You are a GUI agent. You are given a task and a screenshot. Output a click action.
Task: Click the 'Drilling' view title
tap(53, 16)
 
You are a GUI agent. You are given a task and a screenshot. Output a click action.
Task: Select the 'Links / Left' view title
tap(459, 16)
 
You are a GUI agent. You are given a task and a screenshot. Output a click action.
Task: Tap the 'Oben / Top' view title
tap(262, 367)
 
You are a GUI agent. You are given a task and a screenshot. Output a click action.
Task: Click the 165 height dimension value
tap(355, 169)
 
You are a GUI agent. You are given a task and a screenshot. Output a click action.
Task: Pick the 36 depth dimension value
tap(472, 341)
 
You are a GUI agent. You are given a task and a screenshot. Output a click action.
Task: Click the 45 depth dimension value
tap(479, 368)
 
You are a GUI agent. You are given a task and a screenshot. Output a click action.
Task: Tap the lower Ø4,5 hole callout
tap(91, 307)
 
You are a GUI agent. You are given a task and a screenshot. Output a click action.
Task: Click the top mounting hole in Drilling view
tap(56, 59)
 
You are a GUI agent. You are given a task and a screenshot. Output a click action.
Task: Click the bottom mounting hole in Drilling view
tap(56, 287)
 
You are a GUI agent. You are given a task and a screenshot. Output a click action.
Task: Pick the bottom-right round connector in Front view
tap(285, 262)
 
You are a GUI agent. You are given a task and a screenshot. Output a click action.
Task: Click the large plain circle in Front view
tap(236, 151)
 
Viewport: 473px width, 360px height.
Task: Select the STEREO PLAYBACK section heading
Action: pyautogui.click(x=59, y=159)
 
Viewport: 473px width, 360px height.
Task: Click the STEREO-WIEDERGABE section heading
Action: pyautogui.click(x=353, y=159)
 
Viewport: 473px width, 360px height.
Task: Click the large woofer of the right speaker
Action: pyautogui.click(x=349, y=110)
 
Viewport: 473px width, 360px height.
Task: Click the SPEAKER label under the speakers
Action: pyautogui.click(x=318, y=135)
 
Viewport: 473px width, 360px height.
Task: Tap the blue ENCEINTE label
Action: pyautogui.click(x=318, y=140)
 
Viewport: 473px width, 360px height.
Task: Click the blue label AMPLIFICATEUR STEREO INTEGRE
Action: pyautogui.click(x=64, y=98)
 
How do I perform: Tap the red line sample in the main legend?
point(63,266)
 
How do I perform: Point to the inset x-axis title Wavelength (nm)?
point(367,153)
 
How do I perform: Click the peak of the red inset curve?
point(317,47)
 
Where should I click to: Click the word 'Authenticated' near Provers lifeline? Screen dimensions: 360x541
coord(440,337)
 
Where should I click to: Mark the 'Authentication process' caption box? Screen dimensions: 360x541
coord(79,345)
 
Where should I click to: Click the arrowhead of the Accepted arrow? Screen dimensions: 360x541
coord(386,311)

========

• **Exercise description**
Which lines in the data above contain the word "right"? Show each of them in full.

• **The completed task**
Task: Pick the bottom-right round connector in Front view
Task: Click the large woofer of the right speaker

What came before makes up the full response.